Data records Start Marker

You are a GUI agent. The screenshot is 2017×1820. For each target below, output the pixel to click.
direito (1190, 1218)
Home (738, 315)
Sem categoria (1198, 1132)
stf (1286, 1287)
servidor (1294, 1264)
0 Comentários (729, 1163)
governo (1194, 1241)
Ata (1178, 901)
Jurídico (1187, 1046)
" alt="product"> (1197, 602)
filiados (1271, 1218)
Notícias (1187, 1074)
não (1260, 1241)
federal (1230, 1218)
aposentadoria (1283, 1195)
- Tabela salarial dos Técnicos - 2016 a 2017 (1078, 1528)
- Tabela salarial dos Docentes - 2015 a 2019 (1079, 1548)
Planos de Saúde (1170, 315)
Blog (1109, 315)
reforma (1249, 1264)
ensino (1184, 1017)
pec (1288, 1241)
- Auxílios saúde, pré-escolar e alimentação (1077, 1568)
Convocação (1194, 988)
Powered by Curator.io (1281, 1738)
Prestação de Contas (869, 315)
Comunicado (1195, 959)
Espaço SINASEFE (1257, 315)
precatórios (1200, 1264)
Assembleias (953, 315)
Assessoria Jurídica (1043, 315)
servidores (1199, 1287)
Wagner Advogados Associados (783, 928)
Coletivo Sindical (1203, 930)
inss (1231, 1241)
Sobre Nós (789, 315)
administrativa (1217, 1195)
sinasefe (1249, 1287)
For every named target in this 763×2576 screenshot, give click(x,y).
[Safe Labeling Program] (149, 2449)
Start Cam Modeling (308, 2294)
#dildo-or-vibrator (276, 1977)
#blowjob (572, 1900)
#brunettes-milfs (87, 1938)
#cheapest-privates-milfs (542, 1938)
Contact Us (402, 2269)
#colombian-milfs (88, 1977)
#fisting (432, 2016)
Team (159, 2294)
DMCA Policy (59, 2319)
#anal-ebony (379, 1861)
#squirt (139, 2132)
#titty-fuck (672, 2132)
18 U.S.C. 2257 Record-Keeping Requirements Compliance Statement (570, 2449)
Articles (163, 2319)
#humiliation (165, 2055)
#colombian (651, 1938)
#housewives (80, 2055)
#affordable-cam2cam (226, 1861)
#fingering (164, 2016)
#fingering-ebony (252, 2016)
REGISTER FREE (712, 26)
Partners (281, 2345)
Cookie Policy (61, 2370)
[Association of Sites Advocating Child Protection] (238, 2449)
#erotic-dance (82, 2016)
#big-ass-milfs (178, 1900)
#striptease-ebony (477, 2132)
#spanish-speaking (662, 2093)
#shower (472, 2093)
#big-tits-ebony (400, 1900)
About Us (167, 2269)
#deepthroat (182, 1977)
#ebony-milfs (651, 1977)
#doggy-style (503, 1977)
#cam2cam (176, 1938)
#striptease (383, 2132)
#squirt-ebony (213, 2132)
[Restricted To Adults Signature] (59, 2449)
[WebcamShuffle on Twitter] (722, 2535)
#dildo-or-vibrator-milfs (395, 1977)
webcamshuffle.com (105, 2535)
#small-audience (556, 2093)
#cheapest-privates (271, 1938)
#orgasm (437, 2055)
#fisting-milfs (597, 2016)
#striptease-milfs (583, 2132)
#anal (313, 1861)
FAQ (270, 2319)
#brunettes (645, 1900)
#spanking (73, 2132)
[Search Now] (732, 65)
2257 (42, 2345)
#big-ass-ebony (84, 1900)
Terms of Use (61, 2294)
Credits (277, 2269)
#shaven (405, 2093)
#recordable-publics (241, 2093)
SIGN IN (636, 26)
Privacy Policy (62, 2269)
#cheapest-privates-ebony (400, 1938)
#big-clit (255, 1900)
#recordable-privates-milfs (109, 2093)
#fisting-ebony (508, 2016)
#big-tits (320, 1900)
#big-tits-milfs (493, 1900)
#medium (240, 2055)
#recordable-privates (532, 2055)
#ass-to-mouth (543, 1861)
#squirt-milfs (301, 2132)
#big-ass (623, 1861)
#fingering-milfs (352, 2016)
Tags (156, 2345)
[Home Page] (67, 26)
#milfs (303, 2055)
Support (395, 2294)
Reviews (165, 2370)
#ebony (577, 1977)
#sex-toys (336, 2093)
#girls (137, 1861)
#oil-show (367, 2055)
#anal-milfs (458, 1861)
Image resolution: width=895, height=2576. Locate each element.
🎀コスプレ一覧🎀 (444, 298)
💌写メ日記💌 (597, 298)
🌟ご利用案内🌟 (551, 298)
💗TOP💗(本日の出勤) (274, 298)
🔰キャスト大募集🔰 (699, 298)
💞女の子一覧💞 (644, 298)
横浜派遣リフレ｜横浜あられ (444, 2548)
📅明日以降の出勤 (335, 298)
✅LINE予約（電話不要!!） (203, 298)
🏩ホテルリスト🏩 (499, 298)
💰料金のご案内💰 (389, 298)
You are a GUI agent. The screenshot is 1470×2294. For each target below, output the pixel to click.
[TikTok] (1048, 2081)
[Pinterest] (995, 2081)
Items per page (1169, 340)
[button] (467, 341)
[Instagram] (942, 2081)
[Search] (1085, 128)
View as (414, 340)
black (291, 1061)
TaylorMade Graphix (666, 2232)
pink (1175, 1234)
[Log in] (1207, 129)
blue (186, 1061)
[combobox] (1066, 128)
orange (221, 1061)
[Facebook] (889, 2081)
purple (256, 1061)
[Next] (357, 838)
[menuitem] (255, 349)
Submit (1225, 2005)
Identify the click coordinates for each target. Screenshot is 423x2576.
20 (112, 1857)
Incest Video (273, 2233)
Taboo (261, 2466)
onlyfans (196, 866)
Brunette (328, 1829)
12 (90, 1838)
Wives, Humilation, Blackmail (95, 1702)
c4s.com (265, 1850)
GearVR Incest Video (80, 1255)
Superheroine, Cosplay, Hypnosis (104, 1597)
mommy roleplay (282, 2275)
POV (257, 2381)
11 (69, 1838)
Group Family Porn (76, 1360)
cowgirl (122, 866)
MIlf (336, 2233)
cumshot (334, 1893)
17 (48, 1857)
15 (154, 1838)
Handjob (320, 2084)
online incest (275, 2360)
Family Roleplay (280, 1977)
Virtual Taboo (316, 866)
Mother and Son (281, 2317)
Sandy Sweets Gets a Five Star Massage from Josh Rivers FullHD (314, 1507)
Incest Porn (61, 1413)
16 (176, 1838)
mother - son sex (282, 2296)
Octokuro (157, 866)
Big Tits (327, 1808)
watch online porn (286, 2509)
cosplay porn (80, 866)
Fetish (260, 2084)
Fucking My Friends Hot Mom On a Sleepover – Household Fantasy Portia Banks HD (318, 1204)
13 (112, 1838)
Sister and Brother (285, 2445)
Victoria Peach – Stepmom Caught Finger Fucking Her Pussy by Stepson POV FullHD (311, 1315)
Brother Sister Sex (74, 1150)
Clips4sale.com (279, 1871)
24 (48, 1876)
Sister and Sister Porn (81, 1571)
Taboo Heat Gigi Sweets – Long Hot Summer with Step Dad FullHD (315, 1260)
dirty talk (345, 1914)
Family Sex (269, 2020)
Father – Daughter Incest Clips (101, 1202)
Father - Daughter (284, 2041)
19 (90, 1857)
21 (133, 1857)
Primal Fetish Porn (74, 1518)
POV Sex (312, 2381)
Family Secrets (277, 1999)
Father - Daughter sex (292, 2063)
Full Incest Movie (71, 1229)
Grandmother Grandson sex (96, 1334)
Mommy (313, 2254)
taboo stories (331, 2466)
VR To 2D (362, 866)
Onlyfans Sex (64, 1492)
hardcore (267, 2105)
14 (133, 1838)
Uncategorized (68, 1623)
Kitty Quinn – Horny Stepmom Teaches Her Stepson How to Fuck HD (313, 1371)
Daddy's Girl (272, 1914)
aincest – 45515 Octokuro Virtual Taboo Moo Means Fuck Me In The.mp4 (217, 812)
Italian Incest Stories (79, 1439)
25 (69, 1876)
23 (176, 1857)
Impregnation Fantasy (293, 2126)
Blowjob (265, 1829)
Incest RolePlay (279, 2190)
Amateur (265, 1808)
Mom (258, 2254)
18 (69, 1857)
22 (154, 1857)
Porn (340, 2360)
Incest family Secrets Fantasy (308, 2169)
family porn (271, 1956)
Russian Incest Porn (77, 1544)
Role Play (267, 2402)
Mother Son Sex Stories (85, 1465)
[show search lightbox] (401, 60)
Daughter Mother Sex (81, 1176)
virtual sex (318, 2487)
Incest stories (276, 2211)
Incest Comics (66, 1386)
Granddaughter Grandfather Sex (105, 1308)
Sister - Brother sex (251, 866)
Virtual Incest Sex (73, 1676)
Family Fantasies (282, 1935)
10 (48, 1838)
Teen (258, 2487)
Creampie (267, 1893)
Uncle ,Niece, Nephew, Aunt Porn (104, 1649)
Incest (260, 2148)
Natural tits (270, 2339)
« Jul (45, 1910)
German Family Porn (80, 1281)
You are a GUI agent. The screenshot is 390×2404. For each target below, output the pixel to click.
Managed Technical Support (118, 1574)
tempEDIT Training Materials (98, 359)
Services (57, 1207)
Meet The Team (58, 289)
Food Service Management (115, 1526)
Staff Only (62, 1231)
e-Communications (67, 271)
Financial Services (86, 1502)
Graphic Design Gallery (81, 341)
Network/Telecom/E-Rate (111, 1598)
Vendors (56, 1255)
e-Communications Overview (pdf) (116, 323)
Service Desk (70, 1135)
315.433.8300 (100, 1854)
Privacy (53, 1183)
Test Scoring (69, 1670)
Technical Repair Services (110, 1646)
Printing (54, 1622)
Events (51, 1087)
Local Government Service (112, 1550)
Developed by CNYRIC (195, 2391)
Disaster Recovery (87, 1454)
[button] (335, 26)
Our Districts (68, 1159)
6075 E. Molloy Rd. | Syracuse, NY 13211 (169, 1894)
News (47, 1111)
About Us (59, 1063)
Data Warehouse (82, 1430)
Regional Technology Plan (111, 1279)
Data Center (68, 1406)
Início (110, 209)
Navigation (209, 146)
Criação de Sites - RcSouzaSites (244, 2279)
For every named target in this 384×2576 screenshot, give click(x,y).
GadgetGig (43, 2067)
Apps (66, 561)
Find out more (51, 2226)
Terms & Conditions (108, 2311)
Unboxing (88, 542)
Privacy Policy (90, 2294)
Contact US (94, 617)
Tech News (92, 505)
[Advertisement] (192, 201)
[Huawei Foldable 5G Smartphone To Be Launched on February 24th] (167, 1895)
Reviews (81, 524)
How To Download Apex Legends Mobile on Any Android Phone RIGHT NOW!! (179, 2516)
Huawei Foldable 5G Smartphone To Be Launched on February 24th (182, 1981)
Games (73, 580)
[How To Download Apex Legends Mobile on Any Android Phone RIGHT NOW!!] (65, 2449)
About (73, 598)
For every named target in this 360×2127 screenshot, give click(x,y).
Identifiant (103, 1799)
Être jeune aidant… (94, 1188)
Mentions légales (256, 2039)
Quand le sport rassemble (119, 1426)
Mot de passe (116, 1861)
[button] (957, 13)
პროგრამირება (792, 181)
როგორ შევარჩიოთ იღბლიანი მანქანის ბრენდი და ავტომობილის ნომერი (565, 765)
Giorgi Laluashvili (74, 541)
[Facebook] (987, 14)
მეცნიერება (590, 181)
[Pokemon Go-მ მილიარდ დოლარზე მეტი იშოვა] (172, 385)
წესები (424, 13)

Data records End Marker

Only the lines above from the line with "Cookie Policy (61, 2370)" to the line with "[WebcamShuffle on Twitter] (722, 2535)", those two lines included, should be reproduced exactly.

Cookie Policy (61, 2370)
[Association of Sites Advocating Child Protection] (238, 2449)
#erotic-dance (82, 2016)
#big-ass-milfs (178, 1900)
#striptease-ebony (477, 2132)
#spanish-speaking (662, 2093)
#shower (472, 2093)
#big-tits-ebony (400, 1900)
About Us (167, 2269)
#deepthroat (182, 1977)
#ebony-milfs (651, 1977)
#doggy-style (503, 1977)
#cam2cam (176, 1938)
#striptease (383, 2132)
#squirt-ebony (213, 2132)
[Restricted To Adults Signature] (59, 2449)
[WebcamShuffle on Twitter] (722, 2535)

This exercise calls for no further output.